Je ne peux rien faire pr toi malheureusement sauf comprendre un peu mieux ce que tu vis. Après la lecture, je ne peux que te souhaiter bcp de courage encore et encore et te dire que j'essaierai dorénavant de te faciliter la bonne compréhension qd je serai en ta présence.
Encore merci pour toutes ces explications.
Mes saluts affectueux à toi Benoit et les enfants.
Colette Brien
merci a toi de decrire certaine chose maman de kelly 4 ans et demie implantée depuis presque 2 ans bisous et j attend la suite 😉
Merci pour ces messages cet aventure la mon bébé de 9mois va se faire implanter d'ici l'été donc nous savons un peu a quoi s'attendre vu de l'extérieur des médecins un gros merci
Jessica
Au nom de tous les sourds un gros MERCI, sa fait du bien de lire un blogue comme le tient
et surtout de voir que tu tant sort tres bien et que tu as une belle famille.

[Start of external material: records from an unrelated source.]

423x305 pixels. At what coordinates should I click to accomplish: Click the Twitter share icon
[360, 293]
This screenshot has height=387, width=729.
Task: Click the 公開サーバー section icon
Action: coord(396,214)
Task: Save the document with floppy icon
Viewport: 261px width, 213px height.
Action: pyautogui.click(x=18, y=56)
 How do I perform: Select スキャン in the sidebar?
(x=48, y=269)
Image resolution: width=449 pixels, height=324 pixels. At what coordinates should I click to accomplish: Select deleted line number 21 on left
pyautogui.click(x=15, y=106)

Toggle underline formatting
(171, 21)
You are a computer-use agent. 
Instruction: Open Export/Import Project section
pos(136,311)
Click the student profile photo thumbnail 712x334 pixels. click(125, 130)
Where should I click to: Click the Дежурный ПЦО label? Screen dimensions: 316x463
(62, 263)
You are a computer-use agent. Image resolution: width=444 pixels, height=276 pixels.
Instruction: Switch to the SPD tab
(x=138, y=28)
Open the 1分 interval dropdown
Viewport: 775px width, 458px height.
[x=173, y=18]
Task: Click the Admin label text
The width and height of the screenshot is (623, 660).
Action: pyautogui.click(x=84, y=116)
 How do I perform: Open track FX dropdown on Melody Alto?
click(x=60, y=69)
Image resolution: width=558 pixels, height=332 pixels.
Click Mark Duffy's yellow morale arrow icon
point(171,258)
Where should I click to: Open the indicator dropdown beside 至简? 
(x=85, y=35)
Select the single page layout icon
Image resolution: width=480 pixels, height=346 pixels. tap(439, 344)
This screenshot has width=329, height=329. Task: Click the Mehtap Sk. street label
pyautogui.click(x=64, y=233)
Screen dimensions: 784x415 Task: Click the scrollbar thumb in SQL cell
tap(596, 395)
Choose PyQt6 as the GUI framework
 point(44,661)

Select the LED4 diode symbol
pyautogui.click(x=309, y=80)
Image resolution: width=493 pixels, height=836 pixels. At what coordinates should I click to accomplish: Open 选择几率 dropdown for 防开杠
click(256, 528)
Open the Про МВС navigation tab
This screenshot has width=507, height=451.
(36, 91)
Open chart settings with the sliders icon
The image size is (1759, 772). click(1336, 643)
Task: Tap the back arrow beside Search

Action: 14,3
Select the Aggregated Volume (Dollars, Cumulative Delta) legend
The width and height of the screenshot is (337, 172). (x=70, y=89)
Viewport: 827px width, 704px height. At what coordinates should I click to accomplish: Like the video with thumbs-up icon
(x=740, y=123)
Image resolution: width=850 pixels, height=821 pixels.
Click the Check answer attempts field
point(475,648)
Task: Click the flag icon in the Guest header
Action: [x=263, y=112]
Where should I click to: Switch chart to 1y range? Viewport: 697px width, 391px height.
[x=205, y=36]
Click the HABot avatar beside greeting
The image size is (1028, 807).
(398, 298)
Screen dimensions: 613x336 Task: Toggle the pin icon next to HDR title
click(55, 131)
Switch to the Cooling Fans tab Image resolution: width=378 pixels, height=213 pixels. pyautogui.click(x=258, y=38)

Bisou a vous tous
moi mon enfant qui est implanté à l'âge de 4ans et maintenant ça fait 4 ans encore, il a refusé l'implant au 5ième réglage, il est hyperactif et il a trouble de comportement, il est très très intelligent, mais l’hyperactivité est cause de refus des enseignements spécialisé S V P , veuillez demander à votre audio de me donner une solution, je suis au Maroc , je poursuivais des séances de psychomotricité , tjrs il le refuse par force, ou bien c'est à cause de son comprtement ou bien il a été traumatisé par un faux réglage et merci / sbenlaidi@gmail.com
Bonjour Samira, merci pour votre commentaire, c'est très pertinent. Est-ce que vous lui avez demandé si quelque chose le dérange dans sa programmation actuelle? Je ne suis pas une professionnelle, mais une chose que je sais, c'est que votre enfant sait ce qui est le mieux pour lui. Quand j'étais jeune on m'a forcé à porter des appareils FM en classe (une boîte avec un micro pour que je puisse écouter directement le professeur). Mais pour moi ça ne m'apportait rien. J'ai refusé de le porter, je me suis fâchée, j'ai pleuré, mais on m'obligeait à le faire "pour mon bien". Ça m'a occasionné tellement de frustration alors je vous dis… soyez à l'écoute de votre fils, encouragez-le… la force ne règle rien et cause deux choses : il va détester son implant et il se sentira incompris. Pour remédier à la situation vous pourriez, par exemple, dire à votre fils que pendant une certaine période chaque jour il peut enlever son implant, mais qu'il doit le porter le reste du temps. Cela permettrai d'enlever la pression d'avoir à toujours le porter. L'implant n'est pas pour tout le monde, mais ça prend souvent plusieurs années avant de le savoir. Si j'étais vous, je retournerais pour un ajustement et une bonne discussion avec l'audiologiste. Ces gens ont généralement beaucoup d'idées et d'outils pour gérer ces situations. Je vous souhaite bonne chance dans votre démarche, je sais que ce n'est pas toujours facile.